After isolating stress as a facilitator to the onset of Alzheimer's disease, researchers have determined that managing emotional strain can help delay or avert the degenerative disorder.

Researchers from the Albert Einstein College of Medicine and Montefiore Health System concluded that stress promotes the development of mild cognitive impairment, which in turn increases the risk of developing Alzheimer's disease in the ensuing months or years. Their findings were reported in the journal Alzheimer Disease & Associated Disorders on Friday, Dec. 11.

Richard Lipton, senior author and Einstein and Montefiore's vice chair of neurology, said their study is evidence of the role perceived stress plays in the development of amnesiac mild cognitive impairment (aMCI).

This type of stress accounts for everyday difficulties everyone experiences, along with how people cope with such hassles, stated Mindy Katz, first study author and senior associate in the Saul R. Korey Department of Neurology at Einstein.

"Perceived stress can be altered by mindfulness-based stress reduction, cognitive-behavioral therapies and stress-reducing drugs," said Katz. "These interventions may postpone or even prevent an individual's cognitive decline."

Since 2005, the Einstein Aging Study has used the Perceived Stress Scale (PSS) to gauge the level of stress among the senior citizens that participate in the community-based project. The people in the highest quintile of five PSS tiers were found to be two and a half times more likely to develop aMCI than those in the other four stress groups.

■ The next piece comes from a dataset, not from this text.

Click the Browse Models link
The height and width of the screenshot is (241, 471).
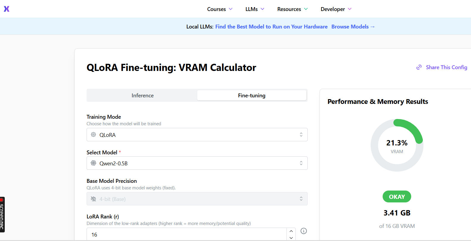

The study's findings emerged alongside some sobering figures from the National Center for Health Statistics, which found that deaths related to Alzheimer's disease has risen sharply over the last couple of years. The previous year saw nearly 10,000 more deaths linked to Alzheimer's than did 2013.

"Alzheimer's is having a rapidly growing impact on American society," said Matthew Baumgart, senior director of public policy at the Alzheimer's Association. "Alzheimer's death rates have been rising steadily over the past 15 years — increasing 40 percent since 2000, when the new data are included."

While the above may be sobering, there may be reason to have a drink or two. There's yet another recent report on Alzheimer's disease published on the journal BMJ Open, where the researchers concluded that moderate alcohol consumption can lower the risk of dying from the disorder.

After examining data from the Danish Alzheimer's Intervention Study (DAISY), researchers found that consuming about two to three alcoholic drinks each day lowered the risk of dying from Alzheimer's disease by about 77 percent over the course of the three-year-long study.